Bridging sun and earth, the 2023 Subaru Solterra arrives late to the electric party, and makes more inroads for the brand than it does for the EV marketplace. Built in partnership with Toyota and mechanically and cosmetically related to the Toyota BZ4X, which is also Toyota’s first mass-produced global electric vehicle, the Solterra lives in the shadow of its twin.

But the Solterra sheds Toyota’s skin doing what Subaru’s are known for: taking its off-road prowess on trail. Getting to the access roads beyond Scottsdale required more everyday driving, and Subaru’s dual-motor system proved adequate if not anodyne. Each 80-kw motor powers an axle, and the 249 lb-ft of torque has a variable split, shifting torque 40/60 between front and rear axles under heavy acceleration, and 70/30 when braking to prevent understeer.

From a stop, it can accelerate to 60 mph in about 6.5 seconds and it’s lighter than some rivals, topping out at 4,505 lb in top Touring trim (the base Premium weighs 4,365). When it comes to acceleration, there isn’t much difference in the normal, Eco, or Sport drive mode settings that can be activated with a simple button push on the console. 

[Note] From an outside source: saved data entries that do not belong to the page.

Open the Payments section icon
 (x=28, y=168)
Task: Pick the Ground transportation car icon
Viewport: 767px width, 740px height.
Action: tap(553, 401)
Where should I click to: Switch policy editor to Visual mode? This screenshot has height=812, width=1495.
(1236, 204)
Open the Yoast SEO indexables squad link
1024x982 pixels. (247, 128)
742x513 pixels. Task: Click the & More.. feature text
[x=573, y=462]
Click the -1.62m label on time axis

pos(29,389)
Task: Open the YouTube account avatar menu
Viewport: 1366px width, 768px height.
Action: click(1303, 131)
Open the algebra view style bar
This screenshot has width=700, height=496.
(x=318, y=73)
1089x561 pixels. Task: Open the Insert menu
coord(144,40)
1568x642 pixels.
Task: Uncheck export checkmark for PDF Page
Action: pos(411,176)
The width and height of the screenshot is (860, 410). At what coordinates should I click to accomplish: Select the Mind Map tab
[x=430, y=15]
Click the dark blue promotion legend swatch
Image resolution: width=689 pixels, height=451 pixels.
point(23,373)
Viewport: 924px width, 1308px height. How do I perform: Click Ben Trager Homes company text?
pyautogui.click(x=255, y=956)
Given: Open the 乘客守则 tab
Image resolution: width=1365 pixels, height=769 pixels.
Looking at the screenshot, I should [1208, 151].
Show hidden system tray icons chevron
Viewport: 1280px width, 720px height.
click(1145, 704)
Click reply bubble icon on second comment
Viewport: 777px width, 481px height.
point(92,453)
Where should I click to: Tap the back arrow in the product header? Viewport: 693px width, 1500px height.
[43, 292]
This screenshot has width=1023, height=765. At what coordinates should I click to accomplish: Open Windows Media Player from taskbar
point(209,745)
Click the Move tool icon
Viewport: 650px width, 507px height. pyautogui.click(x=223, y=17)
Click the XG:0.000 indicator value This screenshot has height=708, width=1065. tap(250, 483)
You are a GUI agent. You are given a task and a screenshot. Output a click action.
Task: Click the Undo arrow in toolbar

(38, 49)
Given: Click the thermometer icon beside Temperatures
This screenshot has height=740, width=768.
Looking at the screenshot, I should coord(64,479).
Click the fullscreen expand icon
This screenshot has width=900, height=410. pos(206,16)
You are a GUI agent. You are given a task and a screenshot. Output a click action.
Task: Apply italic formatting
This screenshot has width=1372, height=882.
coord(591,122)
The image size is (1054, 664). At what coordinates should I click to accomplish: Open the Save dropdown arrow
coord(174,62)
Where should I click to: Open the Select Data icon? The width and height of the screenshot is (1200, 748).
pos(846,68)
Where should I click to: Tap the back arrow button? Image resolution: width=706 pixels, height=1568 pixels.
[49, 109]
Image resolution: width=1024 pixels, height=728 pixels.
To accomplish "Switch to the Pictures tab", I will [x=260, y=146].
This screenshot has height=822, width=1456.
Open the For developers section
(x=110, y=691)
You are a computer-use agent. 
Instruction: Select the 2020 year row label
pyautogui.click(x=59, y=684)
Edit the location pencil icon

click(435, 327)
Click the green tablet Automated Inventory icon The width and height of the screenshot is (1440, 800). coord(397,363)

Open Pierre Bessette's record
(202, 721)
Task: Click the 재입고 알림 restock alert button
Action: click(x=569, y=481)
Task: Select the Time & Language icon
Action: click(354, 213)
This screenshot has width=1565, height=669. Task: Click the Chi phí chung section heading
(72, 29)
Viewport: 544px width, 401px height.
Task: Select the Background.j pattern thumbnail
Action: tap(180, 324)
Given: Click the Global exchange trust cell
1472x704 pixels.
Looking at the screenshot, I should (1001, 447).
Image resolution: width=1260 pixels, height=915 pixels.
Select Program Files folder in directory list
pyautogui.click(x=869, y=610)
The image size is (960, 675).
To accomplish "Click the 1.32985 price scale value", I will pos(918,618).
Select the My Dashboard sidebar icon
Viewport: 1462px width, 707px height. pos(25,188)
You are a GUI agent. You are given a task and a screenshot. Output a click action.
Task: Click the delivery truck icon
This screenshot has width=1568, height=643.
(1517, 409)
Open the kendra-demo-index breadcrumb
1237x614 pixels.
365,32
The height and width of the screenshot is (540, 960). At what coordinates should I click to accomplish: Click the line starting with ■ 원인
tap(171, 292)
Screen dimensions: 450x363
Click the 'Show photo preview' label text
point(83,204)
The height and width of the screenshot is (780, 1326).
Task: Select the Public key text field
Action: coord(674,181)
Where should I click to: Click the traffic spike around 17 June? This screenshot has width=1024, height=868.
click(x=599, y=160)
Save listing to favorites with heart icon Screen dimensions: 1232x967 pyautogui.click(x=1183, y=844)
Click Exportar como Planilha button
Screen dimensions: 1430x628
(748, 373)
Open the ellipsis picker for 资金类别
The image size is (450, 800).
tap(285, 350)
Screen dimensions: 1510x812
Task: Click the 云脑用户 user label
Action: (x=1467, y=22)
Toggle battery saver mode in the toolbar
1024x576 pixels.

It’s not just remarkably quiet for a Subaru, whose flat-4s can run loud with a CVT, it’s quiet for an electric car , lacking any motor whir. It’s well-insulated from the road as well, with only a bit of highway noise coming from the all-season tires wrapped around the tester’s 20-inch wheels (18s are standard). It rides quietly and composed as well, with MacPherson struts up front and a double-wishbone setup in back, but it can be willowy on undulating terrain. I wasn’t pushing it hard on the paved 90-degree intersections outside Scottsdale, but Solterra owners won’t mistake this for an autocross car, unless or until the STI performance department gets a shot at it. Steering doesn’t provide much feedback, but the small-diameter wheel points and goes where directed. ... ...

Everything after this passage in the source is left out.